Fortunately, policies that increase transparency and accountability are gaining national momentum.
Eleven states relatively recently enacted laws requiring police departments to collect and report data related to officer-involved shootings and use of force. Just this week in California, the governor signed two bills that aim to shine light on law enforcement. One bill will allow public access to police misconduct records including officer shootings, major force incidents and cases of dishonesty while on duty, thereby ending California’s system of secrecy that stands in contrast to most other states.
Another bill will require departments to release footage of most officer shootings and other serious uses of force immediately, unless doing so would substantially interfere with an active investigation. These reforms will better align police practices with the values of governmental transparency and accountability that California voters have overwhelmingly supported. And that’s exactly the kind of information needed to rebuild a public trust that’s been eroded over past years by police shootings and scandals.
Prosecutors are also taking steps to increase transparency and police accountability. St.

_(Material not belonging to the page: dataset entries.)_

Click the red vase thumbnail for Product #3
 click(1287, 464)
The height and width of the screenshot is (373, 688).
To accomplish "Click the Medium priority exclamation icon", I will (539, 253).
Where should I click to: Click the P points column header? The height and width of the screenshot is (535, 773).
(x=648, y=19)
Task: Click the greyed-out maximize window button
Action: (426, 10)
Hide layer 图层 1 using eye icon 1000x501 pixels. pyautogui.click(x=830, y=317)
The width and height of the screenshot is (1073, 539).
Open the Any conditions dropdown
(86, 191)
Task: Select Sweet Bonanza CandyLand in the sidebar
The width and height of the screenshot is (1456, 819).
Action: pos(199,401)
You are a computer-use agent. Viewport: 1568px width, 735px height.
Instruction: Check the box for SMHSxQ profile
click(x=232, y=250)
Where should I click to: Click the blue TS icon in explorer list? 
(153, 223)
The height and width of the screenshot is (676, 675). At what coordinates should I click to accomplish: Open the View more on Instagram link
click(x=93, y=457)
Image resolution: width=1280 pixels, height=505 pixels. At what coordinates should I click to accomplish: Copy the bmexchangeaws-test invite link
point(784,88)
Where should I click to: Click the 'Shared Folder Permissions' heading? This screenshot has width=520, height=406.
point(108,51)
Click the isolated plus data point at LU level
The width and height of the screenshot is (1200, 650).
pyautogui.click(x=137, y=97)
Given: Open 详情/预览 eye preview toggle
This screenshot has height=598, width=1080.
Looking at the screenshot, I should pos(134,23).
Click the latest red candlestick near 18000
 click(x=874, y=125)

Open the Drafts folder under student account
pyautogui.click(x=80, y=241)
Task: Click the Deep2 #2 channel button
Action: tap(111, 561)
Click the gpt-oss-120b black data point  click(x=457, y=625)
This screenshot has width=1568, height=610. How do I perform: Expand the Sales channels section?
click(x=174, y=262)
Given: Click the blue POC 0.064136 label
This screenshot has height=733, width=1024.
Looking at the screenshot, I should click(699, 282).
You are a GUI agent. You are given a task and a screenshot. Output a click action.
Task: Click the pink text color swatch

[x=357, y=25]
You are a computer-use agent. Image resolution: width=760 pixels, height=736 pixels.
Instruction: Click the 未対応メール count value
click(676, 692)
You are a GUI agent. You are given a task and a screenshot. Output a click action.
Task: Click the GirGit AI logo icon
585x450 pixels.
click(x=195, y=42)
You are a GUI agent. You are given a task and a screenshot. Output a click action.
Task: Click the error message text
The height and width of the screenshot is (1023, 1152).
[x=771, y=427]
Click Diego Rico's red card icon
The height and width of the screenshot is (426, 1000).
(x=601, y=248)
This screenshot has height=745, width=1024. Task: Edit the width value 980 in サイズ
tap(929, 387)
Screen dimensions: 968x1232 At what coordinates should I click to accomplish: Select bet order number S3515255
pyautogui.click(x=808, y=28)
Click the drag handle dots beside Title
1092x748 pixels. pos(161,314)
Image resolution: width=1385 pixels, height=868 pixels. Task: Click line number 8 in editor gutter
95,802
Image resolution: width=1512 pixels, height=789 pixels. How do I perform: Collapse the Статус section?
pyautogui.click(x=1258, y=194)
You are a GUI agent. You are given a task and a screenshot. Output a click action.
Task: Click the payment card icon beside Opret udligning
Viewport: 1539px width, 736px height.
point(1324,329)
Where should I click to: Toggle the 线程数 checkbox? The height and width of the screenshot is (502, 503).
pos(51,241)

Louis Circuit Attorney Kim Gardner recently said she wouldn’t accept cases from a list of 28 officers whom she had reason to believe have credibility problems.
And last month Kansas City prosecutor Mark Dupree instituted a policy requiring officer-involved shootings to be investigated by an independent agency — noting the inherent concerns that arise when a police department is asked to investigate its own officers’ misconduct.
This approach aligns with a similar one embraced by the San Francisco district attorney’s office with the creation of an internal independent police investigations bureau that staffs police shooting cases with independent investigators.
Van Dyke case is exception
Reforms such as the recently signed bills in California are doubly significant because they can also help district attorneys achieve justice in ongoing investigations.
If prosecuting attorneys have access to information regarding officer misconduct or dishonesty issues, they can make complete (and better) assessments about officers who should — or should not — be used as witnesses or trusted in decisions to charge and file cases. Doing so will help ensure the integrity of criminal investigations, and just outcomes.
Transparency serves everyone: The citizens who need and deserve to trust their local police, prosecutors who are seeking justice for their communities, and police officers who cannot do their jobs without having the faith of those they serve. Indeed, public safety is reliant on the community trusting the police enough to report crimes and participate in investigations. We are all safer when public trust in the justice system is strong.
As today’s verdict for Van Dyke makes clear, transparency — which in this case, only came after public demands — is a crucial step toward justice.
But the case is also a reminder of the justice that never comes for some families, even after public demands. Our crisis of trust must be rebuilt by police and prosecutors working together — being transparent with one another and the public they serve.
Miriam Aroni Krinsky spent 15 years as a federal prosecutor and is the executive director of Fair and Just Prosecution, a national network of elected prosecutors committed to new thinking and innovation.